Launcher Attitude Control based on Incremental Nonlinear Dynamic Inversion: A Feasibility Study Towards Fast and Robust Design Approaches

TL;DR

This paper explores the application of Incremental Nonlinear Dynamic Inversion (INDI) for launch vehicle attitude control, demonstrating its potential for improved robustness and performance over traditional linear controllers in a representative ascent scenario.

Contribution

It introduces INDI to the launcher GNC community, presents a stability analysis approach, and compares INDI with traditional PD controllers, highlighting its advantages and challenges.

Findings

INDI offers increased robustness and performance in attitude control.

INDI is more sensitive to sensor noise and actuator delay than linear controllers.

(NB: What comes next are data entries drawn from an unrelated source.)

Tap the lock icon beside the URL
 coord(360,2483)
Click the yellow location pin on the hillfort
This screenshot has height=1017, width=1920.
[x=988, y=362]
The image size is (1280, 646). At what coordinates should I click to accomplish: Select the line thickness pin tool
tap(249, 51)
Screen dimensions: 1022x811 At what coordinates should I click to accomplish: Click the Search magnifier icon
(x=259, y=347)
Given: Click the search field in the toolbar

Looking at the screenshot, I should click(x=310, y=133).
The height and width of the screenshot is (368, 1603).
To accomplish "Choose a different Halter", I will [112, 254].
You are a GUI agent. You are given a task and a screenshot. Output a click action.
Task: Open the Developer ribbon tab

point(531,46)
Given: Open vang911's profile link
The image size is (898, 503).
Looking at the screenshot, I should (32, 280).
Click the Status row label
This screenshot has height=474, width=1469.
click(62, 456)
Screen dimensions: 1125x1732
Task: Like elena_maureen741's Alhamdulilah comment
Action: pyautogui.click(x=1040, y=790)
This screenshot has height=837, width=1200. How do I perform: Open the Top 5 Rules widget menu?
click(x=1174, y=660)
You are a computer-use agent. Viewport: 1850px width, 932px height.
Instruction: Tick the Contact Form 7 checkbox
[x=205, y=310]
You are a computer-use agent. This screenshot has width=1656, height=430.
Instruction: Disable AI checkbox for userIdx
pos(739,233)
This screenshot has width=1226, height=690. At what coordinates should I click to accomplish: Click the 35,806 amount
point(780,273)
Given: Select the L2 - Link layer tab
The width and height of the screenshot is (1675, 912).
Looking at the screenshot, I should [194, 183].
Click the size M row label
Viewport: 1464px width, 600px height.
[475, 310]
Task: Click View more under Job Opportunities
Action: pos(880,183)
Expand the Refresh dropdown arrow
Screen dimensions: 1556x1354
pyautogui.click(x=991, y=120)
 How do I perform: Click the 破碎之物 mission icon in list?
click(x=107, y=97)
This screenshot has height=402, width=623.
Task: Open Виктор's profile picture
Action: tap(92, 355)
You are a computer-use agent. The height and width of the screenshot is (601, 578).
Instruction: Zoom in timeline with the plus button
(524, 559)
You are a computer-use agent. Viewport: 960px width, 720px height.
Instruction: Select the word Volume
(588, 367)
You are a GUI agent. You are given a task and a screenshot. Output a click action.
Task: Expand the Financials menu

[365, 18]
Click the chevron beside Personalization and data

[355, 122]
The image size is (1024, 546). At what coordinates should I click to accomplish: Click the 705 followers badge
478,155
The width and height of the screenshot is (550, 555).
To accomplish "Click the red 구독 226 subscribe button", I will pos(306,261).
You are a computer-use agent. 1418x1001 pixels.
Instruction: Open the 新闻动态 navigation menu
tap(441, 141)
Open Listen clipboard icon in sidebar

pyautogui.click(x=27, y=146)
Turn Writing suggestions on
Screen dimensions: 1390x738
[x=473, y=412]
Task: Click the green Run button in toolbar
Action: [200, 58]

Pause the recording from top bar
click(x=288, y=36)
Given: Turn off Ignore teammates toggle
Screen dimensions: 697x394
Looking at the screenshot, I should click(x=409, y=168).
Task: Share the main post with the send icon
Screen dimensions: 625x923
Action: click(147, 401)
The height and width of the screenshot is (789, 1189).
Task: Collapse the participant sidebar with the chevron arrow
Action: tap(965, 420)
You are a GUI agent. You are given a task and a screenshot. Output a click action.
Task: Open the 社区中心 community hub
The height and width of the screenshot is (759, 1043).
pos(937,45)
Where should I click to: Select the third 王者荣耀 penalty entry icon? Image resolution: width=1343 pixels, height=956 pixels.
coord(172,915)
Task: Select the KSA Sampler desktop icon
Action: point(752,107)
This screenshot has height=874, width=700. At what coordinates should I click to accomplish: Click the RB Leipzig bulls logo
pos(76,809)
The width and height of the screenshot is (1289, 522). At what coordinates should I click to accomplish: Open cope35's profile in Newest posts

The proposed stability analysis method effectively evaluates INDI's applicability.

Abstract

The so-called ``New Space era'' has seen a disruptive change in the business models and manufacturing technologies of launch vehicle companies. However, limited consideration has been given to the benefits that innovation in control theory can bring; not only in terms of increasing the limits of performance but also reducing mission preparation or ``missionisation'' efforts. Moreover, there is a gap between the current state-of-practice that still relies on linear controls and other modern control techniques that could bring relevant improvements in launcher attitude control. Nonlinear Dynamic Inversion (NDI) is a technique that basically `cancels' the nonlinearities of a class of nonlinear systems, allowing for a single linear control law to be applied without the need for gain-scheduling across different operational points. Incremental NDI (INDI) is a variation of NDI that generates incremental commands and employs acceleration feedback to reduce model dependency, making it easier to design, and results in being more robust in closed-loop. While INDI has been applied successfully to several aerospace applications, its applicability to launch vehicles has not yet been adequately investigated. The objective of this paper is therefore to introduce and raise awareness of the INDI method among the launcher guidance, navigation, and control (GNC) community, showcasing its implementation on a representative launch ascent application scenario which highlights INDI's strengths and challenges. We present a new, practical approach for stability analysis of INDI for attitude control, and compare INDI with scheduled PD controllers with- and without angular acceleration estimates. Results show that, while INDI controllers are generally more sensitive to sensor noise and actuator delay than linear controllers, their potential benefits outweigh these limitations in terms of robustness and performance.